Replied on Fri, 07/14/2017 - 11:07
Picture of user. AdminRobK Joined: 01/24/2014

So, what's your syntax involving cov2cor(), and what results does it give you?
Replied on Mon, 07/17/2017 - 18:11
No user picture. JuanJMV Joined: 07/20/2016

In reply to by AdminRobK

Hi,

I have tried with this:

mxEval(cov2cor(V), fitACE, T) the result is: [,1] [1,] 1

and with: mxEval(cov2cor(expCovDZ), fitACE, T) the result is:
Error: The following error occurred while evaluating the expression 'cov2cor(expCovDZ)' in model 'oneACEca' : 'V' is not a square numeric matrix

Thank you so much!

Replied on Mon, 07/17/2017 - 23:51
Picture of user. mhunter Joined: 07/31/2009

The first one is not an error. According to the script you posted, V is a 1x1 matrix. If you run `cov2cor()` on it, it should produce a 1x1 matrix with a 1 in it.

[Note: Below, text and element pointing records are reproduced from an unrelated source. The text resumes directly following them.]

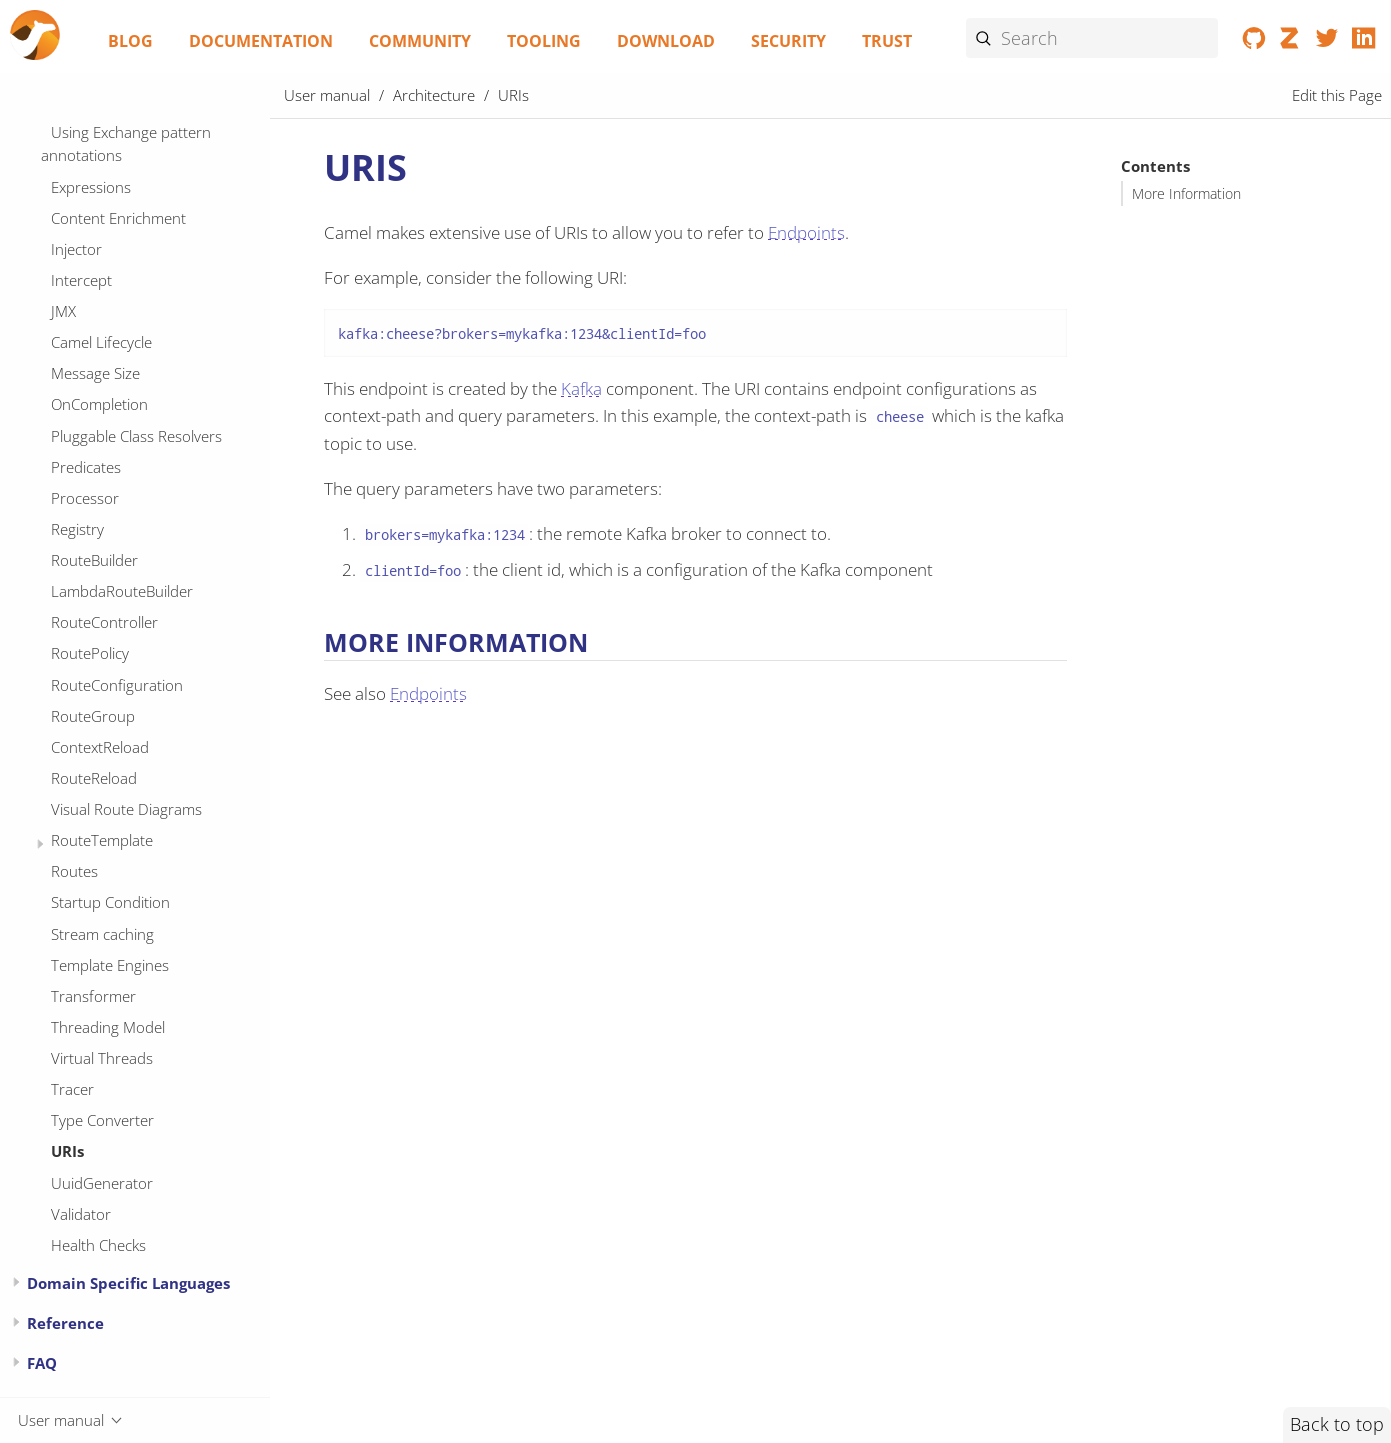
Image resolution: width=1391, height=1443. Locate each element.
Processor (85, 498)
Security (788, 41)
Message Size (95, 373)
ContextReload (100, 747)
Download (666, 41)
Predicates (86, 467)
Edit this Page (1337, 95)
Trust (887, 41)
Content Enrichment (118, 218)
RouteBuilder (94, 560)
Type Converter (102, 1120)
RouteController (104, 622)
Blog (130, 41)
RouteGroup (93, 716)
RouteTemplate (102, 840)
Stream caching (102, 934)
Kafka (581, 388)
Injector (76, 249)
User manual (327, 95)
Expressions (91, 187)
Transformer (93, 996)
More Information (1186, 194)
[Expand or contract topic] (40, 844)
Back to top (1337, 1424)
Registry (77, 529)
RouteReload (94, 778)
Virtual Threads (102, 1058)
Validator (81, 1214)
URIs (67, 1151)
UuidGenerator (102, 1183)
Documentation (261, 41)
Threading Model (108, 1027)
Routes (74, 871)
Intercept (81, 280)
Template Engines (110, 965)
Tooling (544, 41)
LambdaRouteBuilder (122, 591)
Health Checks (98, 1245)
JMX (63, 311)
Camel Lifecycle (101, 342)
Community (420, 41)
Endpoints (806, 232)
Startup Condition (110, 902)
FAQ (42, 1363)
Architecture (434, 95)
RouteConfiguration (117, 685)
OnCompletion (99, 404)
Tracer (72, 1089)
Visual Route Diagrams (126, 809)
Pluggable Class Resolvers (136, 436)
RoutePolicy (90, 653)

The second one is a namespace issue. `mxEval` is confused about the R object called `expCovDZ` which is an `MxAlgebra` and the OpenMx object given the same name which can be interpreted as a numeric matrix. Name the R object something else and you should get a 2x2 correlation matrix.


# change this line
expCovDZ <- mxAlgebra( expression= rbind( cbind(V, cDZ), cbind(t(cDZ), V)), name="expCovDZ" )

# to something like
rexpCovDZ <- mxAlgebra( expression= rbind( cbind(V, cDZ), cbind(t(cDZ), V)), name="expCovDZ" )

# then put 'rexpCovDZ' into the model.

Replied on Thu, 07/20/2017 - 13:50
Picture of user. AdminRobK Joined: 01/24/2014

In reply to by JuanJMV

I did the changes but now how can I get the value?

I'm going to take a wild guess that all three of the following lines of code will do what you want for the DZ twins (and with the obvious changes, what you want for the MZ twins):

mxEval(cov2cor(expCovDZ), fitACE$DZ, T)
cov2cor(mxGetExpected(fitACE$DZ, "covariance"))
mxEval(cov2cor(DZ.expCovDZ), fitACE, T)

Am I correct?

Replied on Sat, 07/22/2017 - 16:37
No user picture. JuanJMV Joined: 07/20/2016

In reply to by AdminRobK

Just one thing more I did the same in the trivariate model (you helped me in other thread) but I don't know which value is for each variable. Here is the result:
[,1] [,2] [,3] [,4] [,5] [,6]
[1,] 1.00000000 0.66182596 0.37644256 0.62216985 0.54028297 0.42317649
[2,] 0.66182596 1.00000000 0.32231799 0.54028297 0.70316889 0.32361090
[3,] 0.37644256 0.32231799 1.00000000 0.42317649 0.32361090 0.78676051
[4,] 0.62216985 0.54028297 0.42317649 1.00000000 0.66182596 0.37644256
[5,] 0.54028297 0.70316889 0.32361090 0.66182596 1.00000000 0.32231799
[6,] 0.42317649 0.32361090 0.78676051 0.37644256 0.32231799 1.00000000

So I should have 3 intra-class correlations but I don't know what value is for each variable.

Also, I would like to know if the intra-class correlations should be the same in the univariate analyses and trivariate analysis?

Thanks in advance

Replied on Wed, 07/26/2017 - 11:10
Picture of user. AdminRobK Joined: 01/24/2014

In reply to by JuanJMV

You probably want the between-twin, within-trait correlations, which would be on the diagonal of the upper-right and lower-left 3x3 submatrix "blocks." BTW, the variables corresponding to each column and row of the correlation matrix are named by object 'selVars' in your script.